Sun Bowl, L 15–33 vs. LSU
- Conference: Big Eight Conference

Ranking
- Coaches: No. 17
- Record: 8–4 (4–3 Big 8)
- Head coach: Johnny Majors (4th season);
- Offensive coordinator: George Haffner (1st season)
- Defensive coordinator: Jackie Sherrill (2nd season)
- Captains: Dean Carlson; Ray Harm; Keith Schroeder;
- Home stadium: Clyde Williams Field

= 1971 Iowa State Cyclones football team =

American college football season

The 1971 Iowa State Cyclones football team represented Iowa State University in the Big Eight Conference during the 1971 NCAA University Division football season.
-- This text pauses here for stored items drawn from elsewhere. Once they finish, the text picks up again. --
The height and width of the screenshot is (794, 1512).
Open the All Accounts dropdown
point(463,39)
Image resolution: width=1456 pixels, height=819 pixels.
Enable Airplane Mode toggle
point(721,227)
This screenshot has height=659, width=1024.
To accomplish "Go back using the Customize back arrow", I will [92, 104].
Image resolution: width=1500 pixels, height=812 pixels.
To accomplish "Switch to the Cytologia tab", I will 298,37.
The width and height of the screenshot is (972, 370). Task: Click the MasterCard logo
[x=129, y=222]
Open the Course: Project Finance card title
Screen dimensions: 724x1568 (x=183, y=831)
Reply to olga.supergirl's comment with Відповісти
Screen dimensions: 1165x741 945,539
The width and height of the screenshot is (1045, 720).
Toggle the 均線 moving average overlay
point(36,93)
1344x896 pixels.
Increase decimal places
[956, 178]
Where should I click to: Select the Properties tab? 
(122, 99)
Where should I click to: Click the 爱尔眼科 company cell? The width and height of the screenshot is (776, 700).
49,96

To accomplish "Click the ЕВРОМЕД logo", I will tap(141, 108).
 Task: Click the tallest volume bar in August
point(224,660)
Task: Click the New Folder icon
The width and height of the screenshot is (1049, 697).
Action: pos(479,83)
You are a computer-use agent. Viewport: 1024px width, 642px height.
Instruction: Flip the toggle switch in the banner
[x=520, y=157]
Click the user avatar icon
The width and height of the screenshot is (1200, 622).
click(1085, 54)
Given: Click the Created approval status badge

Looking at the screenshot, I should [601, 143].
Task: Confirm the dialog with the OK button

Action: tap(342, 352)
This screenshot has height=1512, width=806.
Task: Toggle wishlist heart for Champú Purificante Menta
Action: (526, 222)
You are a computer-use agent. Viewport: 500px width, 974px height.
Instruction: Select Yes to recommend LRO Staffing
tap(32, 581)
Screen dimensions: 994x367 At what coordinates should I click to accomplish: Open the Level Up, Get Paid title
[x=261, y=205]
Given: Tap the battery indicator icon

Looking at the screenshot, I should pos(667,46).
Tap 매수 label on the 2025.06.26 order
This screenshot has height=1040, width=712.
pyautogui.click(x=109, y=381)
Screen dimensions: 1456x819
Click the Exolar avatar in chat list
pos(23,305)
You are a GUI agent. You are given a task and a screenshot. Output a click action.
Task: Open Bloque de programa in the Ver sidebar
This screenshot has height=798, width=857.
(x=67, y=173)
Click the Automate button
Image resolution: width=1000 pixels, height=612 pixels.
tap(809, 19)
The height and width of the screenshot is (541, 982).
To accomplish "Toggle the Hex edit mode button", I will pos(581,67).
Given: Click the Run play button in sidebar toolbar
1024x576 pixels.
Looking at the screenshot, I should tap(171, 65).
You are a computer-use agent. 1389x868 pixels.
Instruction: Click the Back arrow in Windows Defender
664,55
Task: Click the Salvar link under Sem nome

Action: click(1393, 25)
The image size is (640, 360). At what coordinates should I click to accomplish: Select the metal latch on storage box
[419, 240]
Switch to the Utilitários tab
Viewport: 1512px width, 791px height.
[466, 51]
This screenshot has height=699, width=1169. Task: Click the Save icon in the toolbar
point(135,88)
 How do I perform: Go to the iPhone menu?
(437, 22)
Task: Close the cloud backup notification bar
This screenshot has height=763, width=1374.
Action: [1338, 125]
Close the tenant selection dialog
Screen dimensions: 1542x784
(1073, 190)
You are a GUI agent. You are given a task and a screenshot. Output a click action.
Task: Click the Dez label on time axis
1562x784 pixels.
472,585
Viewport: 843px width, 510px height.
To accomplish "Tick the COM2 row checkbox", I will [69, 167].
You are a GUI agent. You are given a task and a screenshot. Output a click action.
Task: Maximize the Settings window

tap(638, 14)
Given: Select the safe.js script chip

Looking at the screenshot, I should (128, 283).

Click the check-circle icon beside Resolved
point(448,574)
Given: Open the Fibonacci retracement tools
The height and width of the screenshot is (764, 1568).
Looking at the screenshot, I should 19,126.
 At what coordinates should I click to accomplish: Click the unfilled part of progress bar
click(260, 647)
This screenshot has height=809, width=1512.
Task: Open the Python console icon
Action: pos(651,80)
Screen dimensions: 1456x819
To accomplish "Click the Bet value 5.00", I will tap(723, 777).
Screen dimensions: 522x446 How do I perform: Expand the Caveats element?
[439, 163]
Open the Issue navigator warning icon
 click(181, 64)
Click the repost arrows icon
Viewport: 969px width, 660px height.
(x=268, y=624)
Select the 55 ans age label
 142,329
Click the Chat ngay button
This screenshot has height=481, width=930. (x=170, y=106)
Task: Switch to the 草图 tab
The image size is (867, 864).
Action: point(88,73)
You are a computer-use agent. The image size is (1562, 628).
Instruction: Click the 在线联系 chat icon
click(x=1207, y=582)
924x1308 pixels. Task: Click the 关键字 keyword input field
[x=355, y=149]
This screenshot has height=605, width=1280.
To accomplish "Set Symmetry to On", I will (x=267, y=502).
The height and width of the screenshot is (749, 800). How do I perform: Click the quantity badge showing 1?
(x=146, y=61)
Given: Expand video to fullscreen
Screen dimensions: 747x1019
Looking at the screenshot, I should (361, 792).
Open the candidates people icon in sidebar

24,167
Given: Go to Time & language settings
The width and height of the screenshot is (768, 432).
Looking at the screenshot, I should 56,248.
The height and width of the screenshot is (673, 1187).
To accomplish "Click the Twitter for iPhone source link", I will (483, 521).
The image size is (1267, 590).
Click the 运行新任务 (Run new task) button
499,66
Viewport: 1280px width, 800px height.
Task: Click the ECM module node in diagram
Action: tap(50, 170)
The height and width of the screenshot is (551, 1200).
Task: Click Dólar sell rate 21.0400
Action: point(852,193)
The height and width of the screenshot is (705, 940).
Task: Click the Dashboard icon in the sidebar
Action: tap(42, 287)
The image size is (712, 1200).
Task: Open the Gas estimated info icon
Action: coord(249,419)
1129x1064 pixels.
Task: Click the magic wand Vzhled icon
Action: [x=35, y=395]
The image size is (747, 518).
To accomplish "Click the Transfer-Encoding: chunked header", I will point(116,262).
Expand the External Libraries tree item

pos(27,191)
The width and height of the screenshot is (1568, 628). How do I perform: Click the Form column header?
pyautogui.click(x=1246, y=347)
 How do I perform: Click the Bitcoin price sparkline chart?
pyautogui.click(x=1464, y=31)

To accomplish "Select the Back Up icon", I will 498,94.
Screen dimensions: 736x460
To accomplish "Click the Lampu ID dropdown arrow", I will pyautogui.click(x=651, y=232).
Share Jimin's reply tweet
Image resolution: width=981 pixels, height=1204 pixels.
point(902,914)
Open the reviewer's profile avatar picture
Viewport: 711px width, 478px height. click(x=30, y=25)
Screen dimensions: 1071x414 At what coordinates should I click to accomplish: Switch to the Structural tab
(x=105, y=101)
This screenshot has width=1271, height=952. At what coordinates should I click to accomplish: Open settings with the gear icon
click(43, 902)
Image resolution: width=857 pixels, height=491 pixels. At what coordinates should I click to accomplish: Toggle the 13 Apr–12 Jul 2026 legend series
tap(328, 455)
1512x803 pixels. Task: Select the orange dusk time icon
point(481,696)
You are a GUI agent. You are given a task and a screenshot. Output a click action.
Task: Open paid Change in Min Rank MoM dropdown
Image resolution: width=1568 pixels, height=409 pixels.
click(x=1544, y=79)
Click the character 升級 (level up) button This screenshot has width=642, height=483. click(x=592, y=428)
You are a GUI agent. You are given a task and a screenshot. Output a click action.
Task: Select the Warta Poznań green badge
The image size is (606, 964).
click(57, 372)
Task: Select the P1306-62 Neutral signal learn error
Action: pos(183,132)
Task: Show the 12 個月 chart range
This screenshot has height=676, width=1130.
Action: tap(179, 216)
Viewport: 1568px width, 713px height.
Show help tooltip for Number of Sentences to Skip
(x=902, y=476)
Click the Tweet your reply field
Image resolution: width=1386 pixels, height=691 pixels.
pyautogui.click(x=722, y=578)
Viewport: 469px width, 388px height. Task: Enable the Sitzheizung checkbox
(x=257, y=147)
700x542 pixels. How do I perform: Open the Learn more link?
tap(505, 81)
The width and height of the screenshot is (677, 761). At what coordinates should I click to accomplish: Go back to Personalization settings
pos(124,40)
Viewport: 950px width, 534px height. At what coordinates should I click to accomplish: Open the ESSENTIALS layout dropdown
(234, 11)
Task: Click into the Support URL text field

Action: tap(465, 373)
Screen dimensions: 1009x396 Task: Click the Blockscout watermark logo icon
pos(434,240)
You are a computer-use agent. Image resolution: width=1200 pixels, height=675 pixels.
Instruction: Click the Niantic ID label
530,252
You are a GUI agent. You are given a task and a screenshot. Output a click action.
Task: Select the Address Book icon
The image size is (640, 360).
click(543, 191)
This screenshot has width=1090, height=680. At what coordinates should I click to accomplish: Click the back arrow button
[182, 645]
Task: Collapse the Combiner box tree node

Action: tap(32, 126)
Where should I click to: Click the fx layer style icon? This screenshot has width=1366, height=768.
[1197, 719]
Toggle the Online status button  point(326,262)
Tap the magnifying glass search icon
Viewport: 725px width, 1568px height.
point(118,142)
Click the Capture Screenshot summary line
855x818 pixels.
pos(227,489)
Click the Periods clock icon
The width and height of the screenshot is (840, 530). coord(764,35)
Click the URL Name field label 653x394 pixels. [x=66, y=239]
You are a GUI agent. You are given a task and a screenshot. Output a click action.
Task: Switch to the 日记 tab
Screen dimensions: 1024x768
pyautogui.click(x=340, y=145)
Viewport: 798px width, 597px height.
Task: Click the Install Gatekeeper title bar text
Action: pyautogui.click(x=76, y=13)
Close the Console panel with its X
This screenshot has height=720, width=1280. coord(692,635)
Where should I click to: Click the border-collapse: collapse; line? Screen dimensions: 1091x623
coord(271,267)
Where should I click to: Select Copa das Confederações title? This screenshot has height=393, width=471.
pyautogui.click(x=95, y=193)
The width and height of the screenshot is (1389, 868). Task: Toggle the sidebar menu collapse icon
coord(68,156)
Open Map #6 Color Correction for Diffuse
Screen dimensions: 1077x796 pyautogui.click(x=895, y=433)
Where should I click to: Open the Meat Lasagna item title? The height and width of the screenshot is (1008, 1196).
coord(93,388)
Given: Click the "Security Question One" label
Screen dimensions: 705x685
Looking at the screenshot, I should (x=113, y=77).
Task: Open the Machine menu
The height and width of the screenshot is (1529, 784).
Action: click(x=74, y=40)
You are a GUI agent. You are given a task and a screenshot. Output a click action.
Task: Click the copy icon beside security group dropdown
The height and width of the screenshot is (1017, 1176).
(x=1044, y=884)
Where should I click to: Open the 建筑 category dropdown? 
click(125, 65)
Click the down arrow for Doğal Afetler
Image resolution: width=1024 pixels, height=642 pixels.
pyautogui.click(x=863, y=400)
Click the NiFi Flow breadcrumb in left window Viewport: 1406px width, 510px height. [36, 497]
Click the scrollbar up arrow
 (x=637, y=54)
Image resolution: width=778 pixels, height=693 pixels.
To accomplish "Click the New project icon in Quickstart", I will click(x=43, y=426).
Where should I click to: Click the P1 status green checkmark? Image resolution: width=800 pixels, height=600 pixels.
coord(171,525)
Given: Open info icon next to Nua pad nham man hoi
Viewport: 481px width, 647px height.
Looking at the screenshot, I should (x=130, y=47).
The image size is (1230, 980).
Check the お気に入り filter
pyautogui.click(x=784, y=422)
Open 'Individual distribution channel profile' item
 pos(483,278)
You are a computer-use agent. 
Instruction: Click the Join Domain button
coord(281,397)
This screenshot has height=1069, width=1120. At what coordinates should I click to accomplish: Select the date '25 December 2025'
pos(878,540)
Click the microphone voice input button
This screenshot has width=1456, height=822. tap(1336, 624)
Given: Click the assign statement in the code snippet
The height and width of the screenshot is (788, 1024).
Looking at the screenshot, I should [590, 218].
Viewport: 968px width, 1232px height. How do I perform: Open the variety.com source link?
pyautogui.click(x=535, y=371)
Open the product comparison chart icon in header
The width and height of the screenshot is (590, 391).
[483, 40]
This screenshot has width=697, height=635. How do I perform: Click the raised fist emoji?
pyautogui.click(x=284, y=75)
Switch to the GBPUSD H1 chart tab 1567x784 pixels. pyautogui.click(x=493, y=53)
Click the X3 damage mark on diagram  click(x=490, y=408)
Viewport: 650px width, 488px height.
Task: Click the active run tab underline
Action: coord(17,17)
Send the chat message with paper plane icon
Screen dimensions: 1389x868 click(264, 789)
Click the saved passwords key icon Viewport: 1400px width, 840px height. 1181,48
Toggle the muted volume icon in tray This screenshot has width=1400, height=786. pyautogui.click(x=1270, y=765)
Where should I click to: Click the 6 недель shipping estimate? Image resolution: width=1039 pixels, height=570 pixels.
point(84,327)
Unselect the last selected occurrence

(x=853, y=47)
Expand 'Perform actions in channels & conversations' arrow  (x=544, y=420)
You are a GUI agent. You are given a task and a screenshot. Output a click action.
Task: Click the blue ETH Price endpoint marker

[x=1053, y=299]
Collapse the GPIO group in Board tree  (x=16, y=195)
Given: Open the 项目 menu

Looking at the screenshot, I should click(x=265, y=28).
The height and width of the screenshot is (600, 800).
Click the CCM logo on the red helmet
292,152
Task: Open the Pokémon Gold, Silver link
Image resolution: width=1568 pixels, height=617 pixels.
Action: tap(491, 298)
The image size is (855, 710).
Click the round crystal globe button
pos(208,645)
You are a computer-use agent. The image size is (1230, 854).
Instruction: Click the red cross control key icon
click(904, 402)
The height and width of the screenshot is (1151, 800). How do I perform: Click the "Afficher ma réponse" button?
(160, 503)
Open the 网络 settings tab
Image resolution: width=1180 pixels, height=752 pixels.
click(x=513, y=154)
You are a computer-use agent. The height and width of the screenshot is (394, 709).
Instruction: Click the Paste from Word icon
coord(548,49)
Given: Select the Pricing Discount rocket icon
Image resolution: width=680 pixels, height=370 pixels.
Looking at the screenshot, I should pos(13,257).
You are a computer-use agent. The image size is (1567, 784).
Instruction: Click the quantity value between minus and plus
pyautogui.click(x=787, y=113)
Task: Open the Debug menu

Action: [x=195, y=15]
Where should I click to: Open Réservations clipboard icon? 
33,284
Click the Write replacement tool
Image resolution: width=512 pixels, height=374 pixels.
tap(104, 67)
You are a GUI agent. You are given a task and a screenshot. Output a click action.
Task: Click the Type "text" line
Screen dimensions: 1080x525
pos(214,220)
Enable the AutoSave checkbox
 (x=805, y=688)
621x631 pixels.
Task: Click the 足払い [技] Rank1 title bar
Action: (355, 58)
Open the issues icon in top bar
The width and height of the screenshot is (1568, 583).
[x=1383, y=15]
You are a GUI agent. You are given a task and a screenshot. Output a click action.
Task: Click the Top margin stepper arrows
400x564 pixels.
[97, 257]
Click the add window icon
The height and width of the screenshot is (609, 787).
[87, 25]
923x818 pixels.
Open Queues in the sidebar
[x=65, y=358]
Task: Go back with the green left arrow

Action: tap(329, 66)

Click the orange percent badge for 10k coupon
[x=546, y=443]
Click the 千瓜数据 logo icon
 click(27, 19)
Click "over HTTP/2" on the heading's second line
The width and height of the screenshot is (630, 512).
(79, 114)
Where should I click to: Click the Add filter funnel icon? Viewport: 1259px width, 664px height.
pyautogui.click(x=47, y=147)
In their fourth year under head coach Johnny Majors, the Cyclones compiled an 8–4 record (4–3 against conference opponents), finished in fourth place in the conference, and outscored opponents by a combined total of 337 to 250. They played their home games at Clyde Williams Field in Ames, Iowa.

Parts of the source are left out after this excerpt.